A private Super Fund purveyor, Sam Stubbs, gained ill-deserved headlines when he described the decision by Rob Muldoon to scrub Labour’s 1974 Super Scheme as, “The Worst Decision by a New Zealand politician ever”.  Plainly Stubbs knows bugger all about New Zealand history, or possibly anything else.

It was actually a first rate decision by Muldoon. In promoting it, its creator Roger Douglas advanced that one of its great virtues was it could fund propositions commercial banks had declined as too risky. That of course was outrageous for a Super Fund and one of the many silly thing’s Roger said in the 1970s. Ultimately he saw the light and went on in the 1984-7 government to earn the well-deserved mantle of our greatest ever economic reformer.

The Fund actually made a few “investments” before Muldoon was able to kill it. I knew the bloke in charge. His first decision was to buy a newly built, badly designed and poorly located Lower Hutt office building. Today that building would be lucky to fetch even a tenth of its current replacement cost, or, in other words, has been (and will continue to be) a stead-fast money-loser.

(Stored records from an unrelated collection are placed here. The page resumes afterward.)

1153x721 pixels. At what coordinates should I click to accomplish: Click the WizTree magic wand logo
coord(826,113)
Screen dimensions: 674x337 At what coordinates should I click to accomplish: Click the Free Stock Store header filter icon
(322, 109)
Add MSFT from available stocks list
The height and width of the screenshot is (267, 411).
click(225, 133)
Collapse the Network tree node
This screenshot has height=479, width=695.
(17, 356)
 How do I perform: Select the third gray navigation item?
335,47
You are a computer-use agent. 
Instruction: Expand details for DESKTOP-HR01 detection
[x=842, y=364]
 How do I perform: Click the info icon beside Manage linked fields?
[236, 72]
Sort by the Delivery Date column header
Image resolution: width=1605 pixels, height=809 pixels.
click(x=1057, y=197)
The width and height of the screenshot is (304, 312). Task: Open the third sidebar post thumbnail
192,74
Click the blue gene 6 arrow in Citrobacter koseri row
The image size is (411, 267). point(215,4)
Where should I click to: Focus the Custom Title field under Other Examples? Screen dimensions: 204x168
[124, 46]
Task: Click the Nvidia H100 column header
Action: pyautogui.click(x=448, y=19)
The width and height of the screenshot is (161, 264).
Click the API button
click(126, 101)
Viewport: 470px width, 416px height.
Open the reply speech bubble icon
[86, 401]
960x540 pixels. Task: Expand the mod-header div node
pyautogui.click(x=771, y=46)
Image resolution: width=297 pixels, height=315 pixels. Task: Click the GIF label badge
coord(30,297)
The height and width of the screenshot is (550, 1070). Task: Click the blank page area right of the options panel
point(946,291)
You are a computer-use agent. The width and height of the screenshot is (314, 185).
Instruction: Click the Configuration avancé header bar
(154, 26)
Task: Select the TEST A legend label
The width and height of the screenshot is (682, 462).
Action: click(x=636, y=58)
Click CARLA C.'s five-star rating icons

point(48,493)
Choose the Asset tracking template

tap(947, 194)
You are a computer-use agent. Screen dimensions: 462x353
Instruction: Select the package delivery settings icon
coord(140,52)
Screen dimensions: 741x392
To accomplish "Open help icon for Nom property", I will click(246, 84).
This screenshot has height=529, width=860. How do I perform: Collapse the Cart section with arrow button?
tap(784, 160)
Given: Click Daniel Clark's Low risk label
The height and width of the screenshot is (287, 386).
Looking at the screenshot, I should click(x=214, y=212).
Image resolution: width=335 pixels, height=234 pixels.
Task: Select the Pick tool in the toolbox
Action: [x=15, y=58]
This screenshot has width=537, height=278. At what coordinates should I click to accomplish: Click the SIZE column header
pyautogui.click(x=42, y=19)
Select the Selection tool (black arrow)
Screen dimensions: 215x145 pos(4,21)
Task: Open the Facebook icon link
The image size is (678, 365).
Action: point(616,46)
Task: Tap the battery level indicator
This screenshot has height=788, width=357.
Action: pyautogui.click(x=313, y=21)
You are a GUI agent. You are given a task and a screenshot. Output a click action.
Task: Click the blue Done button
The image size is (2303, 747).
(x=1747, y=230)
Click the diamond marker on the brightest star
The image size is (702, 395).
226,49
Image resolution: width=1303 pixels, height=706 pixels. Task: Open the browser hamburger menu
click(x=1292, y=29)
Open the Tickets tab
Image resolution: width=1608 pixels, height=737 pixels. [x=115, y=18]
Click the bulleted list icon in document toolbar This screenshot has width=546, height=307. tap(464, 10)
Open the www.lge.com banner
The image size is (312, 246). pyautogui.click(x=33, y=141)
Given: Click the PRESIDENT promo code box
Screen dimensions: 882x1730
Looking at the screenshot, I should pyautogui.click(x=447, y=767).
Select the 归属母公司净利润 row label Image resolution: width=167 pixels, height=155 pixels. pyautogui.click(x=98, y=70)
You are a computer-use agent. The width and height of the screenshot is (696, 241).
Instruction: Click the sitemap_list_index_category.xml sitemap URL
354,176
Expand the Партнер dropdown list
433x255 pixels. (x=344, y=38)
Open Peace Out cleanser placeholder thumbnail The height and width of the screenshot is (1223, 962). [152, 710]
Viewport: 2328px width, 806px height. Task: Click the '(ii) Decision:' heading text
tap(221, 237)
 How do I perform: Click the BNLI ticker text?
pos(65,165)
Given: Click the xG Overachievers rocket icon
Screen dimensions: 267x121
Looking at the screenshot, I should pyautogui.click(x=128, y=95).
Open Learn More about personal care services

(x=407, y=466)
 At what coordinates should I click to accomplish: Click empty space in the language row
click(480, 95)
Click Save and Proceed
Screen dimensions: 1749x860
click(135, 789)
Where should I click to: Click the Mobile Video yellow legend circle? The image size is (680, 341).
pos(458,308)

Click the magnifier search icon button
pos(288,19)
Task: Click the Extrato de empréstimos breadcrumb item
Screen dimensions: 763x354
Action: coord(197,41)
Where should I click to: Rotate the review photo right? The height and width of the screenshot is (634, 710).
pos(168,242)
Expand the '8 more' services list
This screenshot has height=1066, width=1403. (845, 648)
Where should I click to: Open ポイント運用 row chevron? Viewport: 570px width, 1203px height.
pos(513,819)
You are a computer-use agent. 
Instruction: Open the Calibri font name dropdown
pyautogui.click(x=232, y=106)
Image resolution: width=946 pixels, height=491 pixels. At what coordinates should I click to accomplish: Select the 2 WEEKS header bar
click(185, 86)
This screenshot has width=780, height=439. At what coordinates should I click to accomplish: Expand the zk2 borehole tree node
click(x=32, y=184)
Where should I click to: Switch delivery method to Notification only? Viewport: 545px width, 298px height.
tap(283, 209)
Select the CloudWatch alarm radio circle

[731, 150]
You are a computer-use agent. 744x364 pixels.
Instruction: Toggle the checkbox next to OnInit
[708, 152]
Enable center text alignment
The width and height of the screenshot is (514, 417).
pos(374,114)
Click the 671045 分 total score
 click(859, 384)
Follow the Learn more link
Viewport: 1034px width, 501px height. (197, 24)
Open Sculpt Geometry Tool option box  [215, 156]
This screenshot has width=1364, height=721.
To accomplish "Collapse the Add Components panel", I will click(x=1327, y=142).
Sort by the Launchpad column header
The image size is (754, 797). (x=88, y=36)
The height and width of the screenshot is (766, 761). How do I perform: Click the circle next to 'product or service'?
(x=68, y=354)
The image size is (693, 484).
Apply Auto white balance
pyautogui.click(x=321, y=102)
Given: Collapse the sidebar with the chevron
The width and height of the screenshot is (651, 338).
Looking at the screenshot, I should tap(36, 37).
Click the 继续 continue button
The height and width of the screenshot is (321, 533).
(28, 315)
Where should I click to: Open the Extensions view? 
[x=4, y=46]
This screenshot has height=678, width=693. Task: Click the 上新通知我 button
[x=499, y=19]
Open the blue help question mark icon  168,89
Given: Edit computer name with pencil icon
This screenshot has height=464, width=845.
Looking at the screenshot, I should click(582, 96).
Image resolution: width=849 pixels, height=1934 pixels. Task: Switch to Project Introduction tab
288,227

Stubbs backed his nonsense assertion with the fiction the scheme was compulsory for all employees over seventeen, this yet further testimony that he had no idea what he was talking about. It was most certainly not, rather it required employees to belong only if not already in a super scheme. Stubbs then claimed that had it not been cancelled it would today be worth $500 billion dollars. Really? That’s $5 million per citizen. Cash up, hand $5 million to every man, woman and child and… oh why do I bother?

Far from being anti-superannuation, Muldoon introduced the only realistic gilt-edge one possible, that is a direct retirement age payout without the risks incumbent on leaving it to private Funds. If Stubbs reads the news he will know that world-wide it’s littered with tragic stories of peoples’ savings disappearing through incompetence or fraud by private operators, such as his own.

There’s no special reason to argue that retirement Funds should be run privately. Why not the same for health, policing, education etc?

It’s no secret I support the market economy, as does the overwhelming evidence. But they’re risky for their participants who have the gumption to have a go. However in a sophisticated society, the basic life requirements of health, education, security etc are proper functions of the state which is the only entity that can guarantee their continuing provision.

In writing this article, Sam can claim to have penned the dumbest and most ignorant comment ever published on this topic.